Duel in the Sun
This is an excerpt from Runners on Running by Richard Elliott.
After watching the early part of the race on TV, and discovering that an extraordinary contest was in progress—two runners, stripped down to bone and will, relentlessly moving down the streets of their city—the citizens of Boston turned out of their houses to witness the finish. Fathers lifted their children up on their shoulders and told them to pay attention, as an estimated crowd of two million turned out to watch some part of the 1982 Boston Marathon.
Beardsley had come off Heartbreak with Salazar breathing down his neck. The crowd pressed so close there was barely a path to run through. They were screaming so loud he couldn't hear himself think. He couldn't feel his legs. They seemed to belong to somebody else.
Twenty-one miles into the eighty-sixth Boston Marathon, and he was running a stride in front of the great Salazar, who must be hurting too. Because if Salazar wasn't fried, he would have blown past him by now.
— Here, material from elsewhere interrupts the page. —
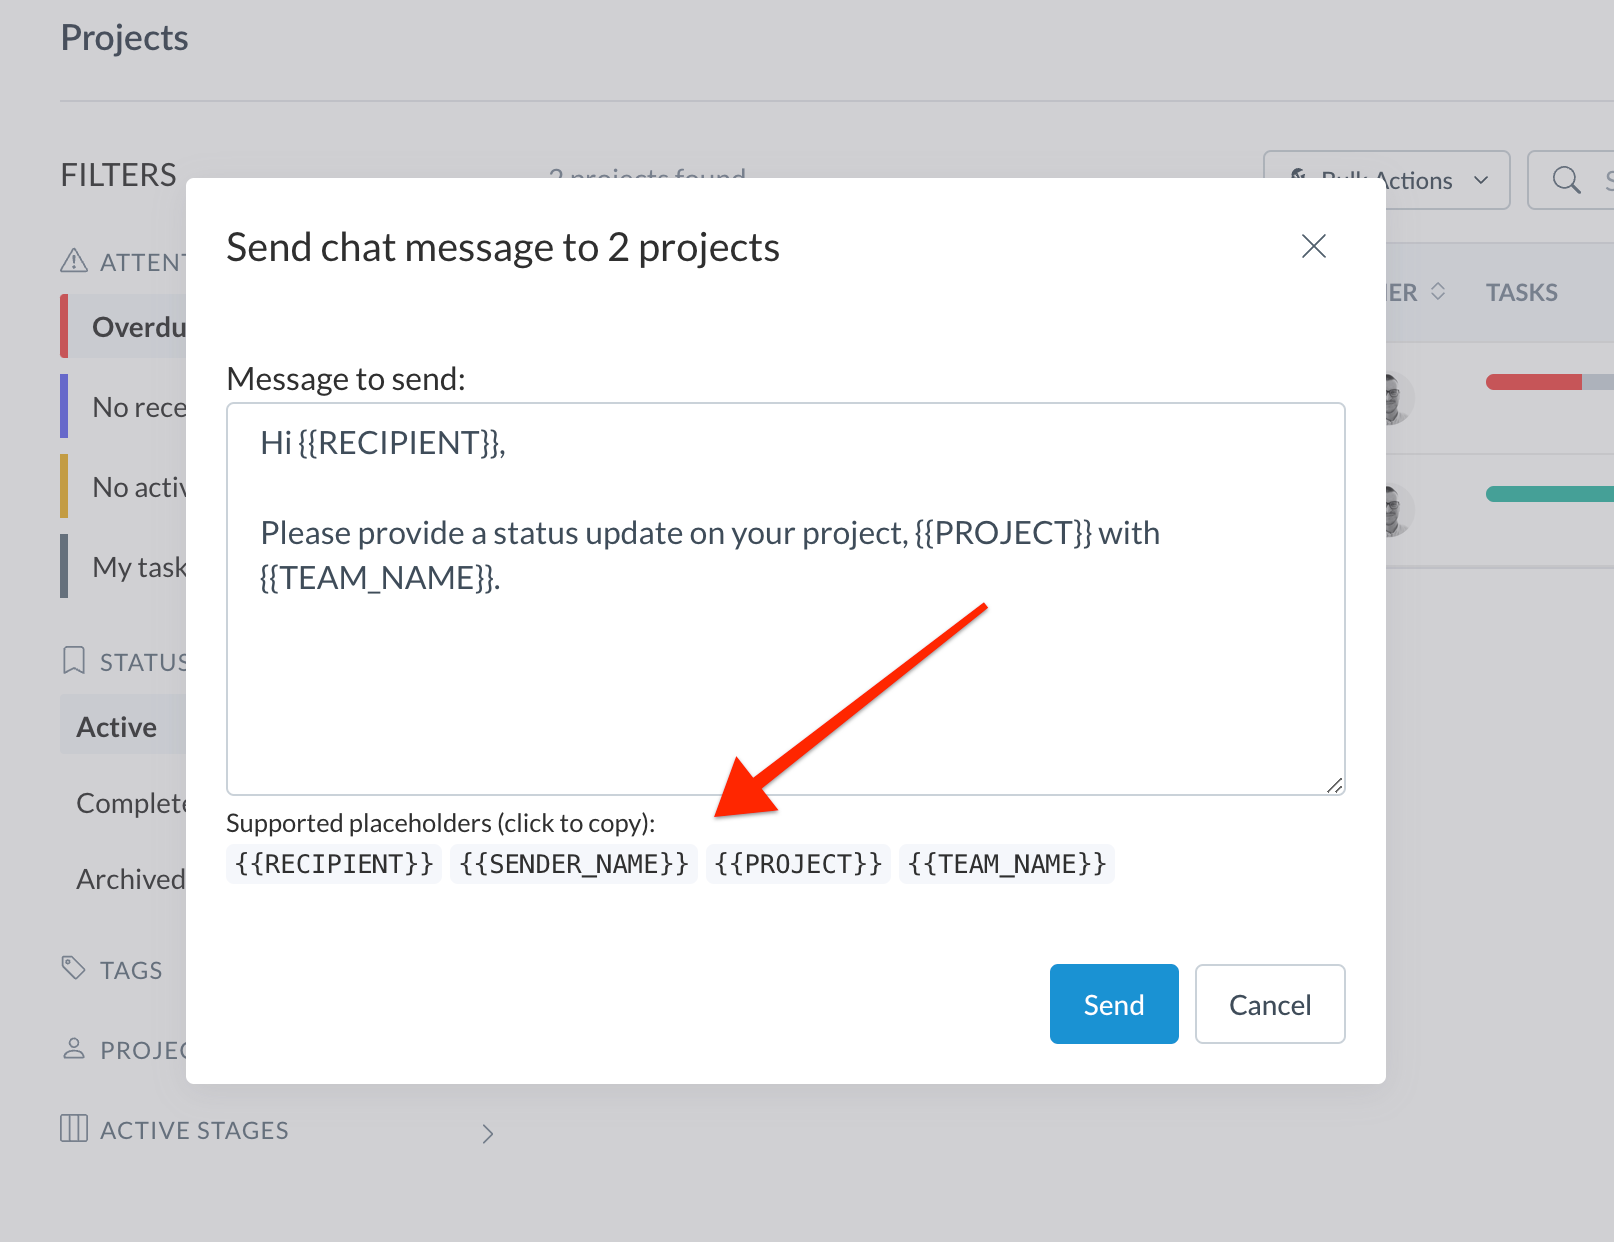Copy the {{SENDER_NAME}} placeholder
The image size is (1614, 1242).
pos(573,864)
Five more miles was unthinkable. Beardsley decided he'd just go one more mile. That would be easy—or at least possible. Stay ahead of Salazar for one more mile. After that—well, he'd think of something.
He couldn't feel his legs. One more mile.
Meanwhile, Salazar was hurting. Shards of pain splintered up from Salazar's left hamstring. Sometime during the last few miles he had stopped sweating. His singlet had stiffened, as if covered in dried blood.
All that mattered now was not losing. That made things simple. He could forget about his time and focus on that single and sovereign goal. He might lose a ten-thousand-meter race to a Henry Rono, but he did not lose marathons, especially to a palooka in a painter's cap. Any moment now Beardsley might blow up and drop away like a disintegrating booster rocket. If he could maintain the pace, then it would simply be a matter of outkicking him.